Water Extraction & Drying

We remove firefighting water and dry the structure using professional water restoration methods to help prevent secondary moisture and mold issues.

Odor Elimination

We use professional deodorization methods matched to the severity of smoke odor, including air scrubbing, hydroxyl treatment, ozone, or thermal fogging.

Structural Assessment & Debris Removal

We assess damaged materials, remove debris safely, and identify what can remain, what needs repair, and what must be replaced during the rebuild.

Final Deodorization & Clearance

After cleaning is complete, we perform a final deodorization step to help ensure smoke odor is fully addressed before reconstruction begins.

Contents Cleaning & Pack-Out

We don’t just restore structures. We restore the things inside them.

After water damage, fire, smoke, or other major loss, the hardest part for many families isn’t the drywall or flooring — it’s the personal belongings inside the home. Furniture. Photographs. Keepsakes. Clothing. Electronics. Family items that can’t simply be replaced.

When needed, our team carefully inventories, packs, removes, cleans, and restores salvageable contents at our dedicated restoration facility. Once the structure is ready, those items are returned to the home safely and professionally.

This process allows us to:

  • Protect belongings from additional damage during structural drying and demolition
  • Professionally clean and deodorize smoke- or water-affected contents
  • Restore items that many people assume are lost
  • Create a more organized and manageable restoration process for homeowners and families

We understand these situations are overwhelming. Our goal is to reduce the chaos, protect what matters most, and help people move forward through the restoration process with as little additional stress as possible.


Our process

From first call to restored structure — here's exactly what to expect..

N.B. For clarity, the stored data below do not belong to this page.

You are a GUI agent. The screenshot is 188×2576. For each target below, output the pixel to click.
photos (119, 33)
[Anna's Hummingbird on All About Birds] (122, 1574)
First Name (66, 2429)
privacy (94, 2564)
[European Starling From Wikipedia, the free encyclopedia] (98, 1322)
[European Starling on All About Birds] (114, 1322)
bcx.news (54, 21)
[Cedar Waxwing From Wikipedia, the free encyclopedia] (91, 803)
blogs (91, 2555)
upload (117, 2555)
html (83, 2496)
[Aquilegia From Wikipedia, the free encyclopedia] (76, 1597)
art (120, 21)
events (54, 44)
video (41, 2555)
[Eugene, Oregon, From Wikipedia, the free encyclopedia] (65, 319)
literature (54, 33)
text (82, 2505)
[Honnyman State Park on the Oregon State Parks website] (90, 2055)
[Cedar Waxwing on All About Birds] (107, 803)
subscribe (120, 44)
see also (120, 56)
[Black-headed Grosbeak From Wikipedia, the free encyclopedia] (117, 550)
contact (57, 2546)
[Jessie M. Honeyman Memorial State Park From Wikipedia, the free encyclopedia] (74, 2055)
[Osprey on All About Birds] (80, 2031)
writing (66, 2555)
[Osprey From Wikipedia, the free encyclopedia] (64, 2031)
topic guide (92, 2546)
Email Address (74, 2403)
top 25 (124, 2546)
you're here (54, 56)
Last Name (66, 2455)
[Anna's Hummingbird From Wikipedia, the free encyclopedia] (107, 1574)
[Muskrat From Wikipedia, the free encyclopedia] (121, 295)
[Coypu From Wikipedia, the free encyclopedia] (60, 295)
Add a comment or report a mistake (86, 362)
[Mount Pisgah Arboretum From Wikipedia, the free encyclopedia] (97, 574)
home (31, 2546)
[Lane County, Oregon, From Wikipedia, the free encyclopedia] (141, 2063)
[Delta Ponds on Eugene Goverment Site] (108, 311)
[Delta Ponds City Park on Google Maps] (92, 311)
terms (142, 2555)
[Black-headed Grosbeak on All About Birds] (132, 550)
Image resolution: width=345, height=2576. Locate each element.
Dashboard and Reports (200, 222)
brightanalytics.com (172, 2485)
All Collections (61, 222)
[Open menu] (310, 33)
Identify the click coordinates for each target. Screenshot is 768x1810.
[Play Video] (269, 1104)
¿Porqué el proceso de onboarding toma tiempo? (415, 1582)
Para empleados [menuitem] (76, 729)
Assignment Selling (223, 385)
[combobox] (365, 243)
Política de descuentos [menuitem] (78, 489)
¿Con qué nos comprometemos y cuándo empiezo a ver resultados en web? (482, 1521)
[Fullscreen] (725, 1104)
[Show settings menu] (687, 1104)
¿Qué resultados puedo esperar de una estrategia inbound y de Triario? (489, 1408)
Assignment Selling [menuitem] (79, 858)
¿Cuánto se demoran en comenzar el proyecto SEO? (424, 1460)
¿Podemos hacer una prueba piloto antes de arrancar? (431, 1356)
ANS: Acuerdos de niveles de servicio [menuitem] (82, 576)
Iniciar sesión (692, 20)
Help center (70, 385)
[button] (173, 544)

You call. We arrive. Full assessment of the fire origin, smoke travel, water damage, and structural condition — with documentation beginning immediately.

Board-up, tarping, water extraction, and structural securing as needed to protect the property from further damage.

Systematic surface-by-surface cleaning throughout the full affected area — including rooms that had no visible flames but received smoke. Soot type is identified and the appropriate cleaning method applied.

Firefighting water is addressed with industrial extraction and drying equipment — preventing secondary mold in the moisture-affected areas.

Professional deodorization throughout the affected structure. HVAC system inspected and cleaned. Thermal fogging, hydroxyl treatment, or other odor elimination methods applied based on the severity and scope.

Contents inventoried, photographed, and assessed. Cleanable items cleaned on-site or packed out to a cleaning facility. Non-salvageable items documented for insurance purposes.

Final assessment of what needs repair vs. replacement. Coordination with CT Construction for the rebuild — one company through the full project.

Soot keeps causing damage after the fire is out.

Smoke residue is acidic. On metals — appliances, fixtures, hardware, electronics — soot begins causing corrosion and pitting within hours. Chrome and brass discolor quickly. Synthetic surfaces develop permanent etching. Fabrics and soft goods absorb odor compounds that become harder to remove the longer they sit.

Every hour between the fire and the start of professional restoration is an hour of continued damage on every affected surface throughout the structure. Items that could be saved if addressed immediately may not be salvageable by the end of the week.